Our research findings put this trend into perspective. While measuring the size of any industry is always a challenge, we were able to estimate the number of wellness tourists by country and aggregate their expenditures. In total, we estimate that the global wellness tourism economy is worth nearly $440 billion and accounts for roughly 14 percent of global tourism expenditures. It directly creates 12 million jobs around the world and has a total economic impact of $1.3 trillion when multiplied economic impacts are included. Not surprisingly, wellness tourism is a rather large segment, similar in size to ecotourism and culinary tourism, but bigger than sports tourism and medical tourism.
More and more, these niche markets do not operate independently of each other—a wellness tourist can be simultaneously an ecotourist, a cultural tourist, and a sports tourist. There are many opportunities to cross-market niche tourism products to these potential customers.

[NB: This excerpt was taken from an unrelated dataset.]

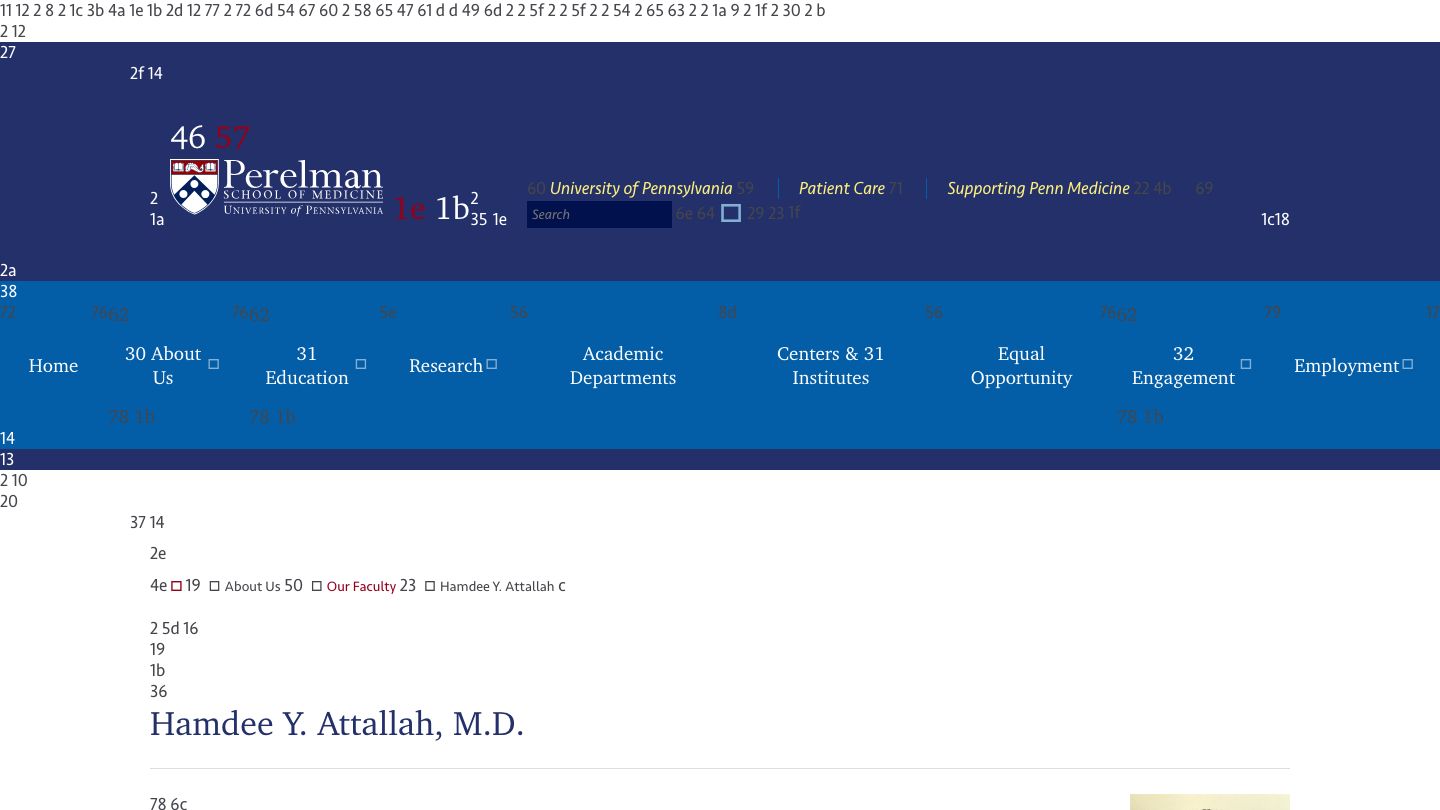Click the red home icon in the breadcrumb

pyautogui.click(x=176, y=587)
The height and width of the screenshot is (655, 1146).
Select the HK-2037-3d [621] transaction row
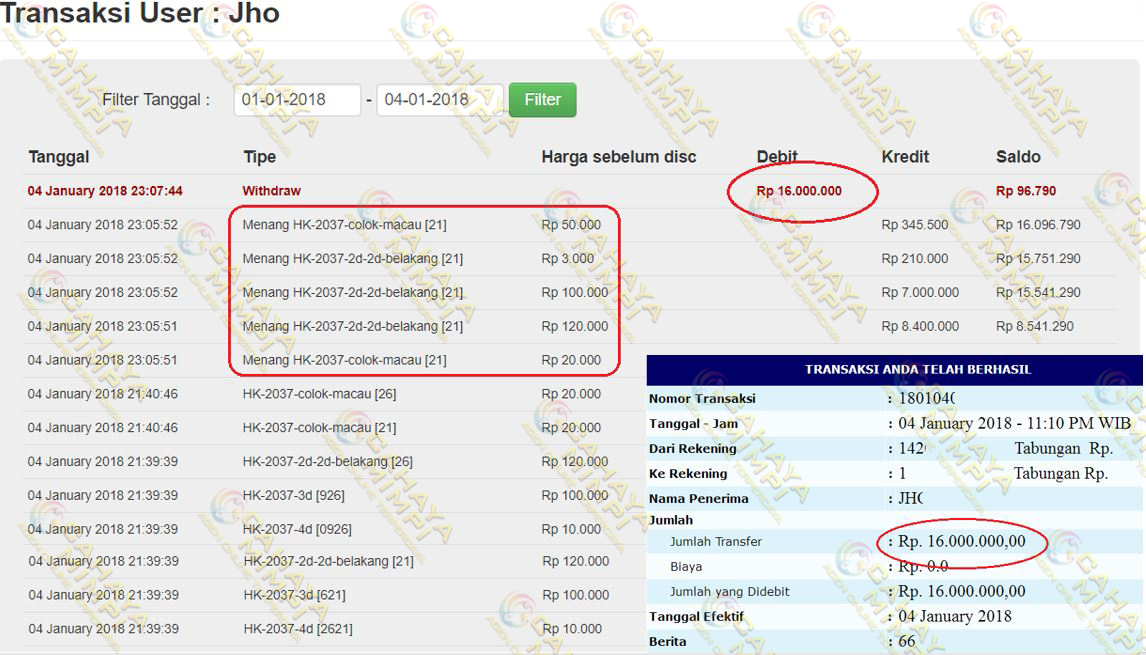coord(294,595)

And while the 525 million trips made by wellness travelers represent only 6 percent of all tourism trips, they account for 14 percent of all tourism spending. Wellness travelers tend to be wealthier, have achieved a higher level of education, and spend more per trip on average. For example, an international tourist on average spends $1,000 per trip (not including international air travel), while an international wellness tourist spends 65 percent more. The differential between an average domestic traveler and a wellness traveler is even greater, with domestic wellness travelers spending 2.5 times the average domestic tourist per trip.
Wellness Tourism is clearly a growing market for the tourism industry. Industry executives would be well-advised to offer services and options that meet the wellness travelers’ needs. Already, a number of hotel brands are doing just that, with healthy rooms, better meals, well-equipped fitness centers, and even yoga classes. It’s a trend worth paying attention to. And don’t be surprised when an airline brands itself as the No. 1 “fly healthy” carrier to target this travel segment.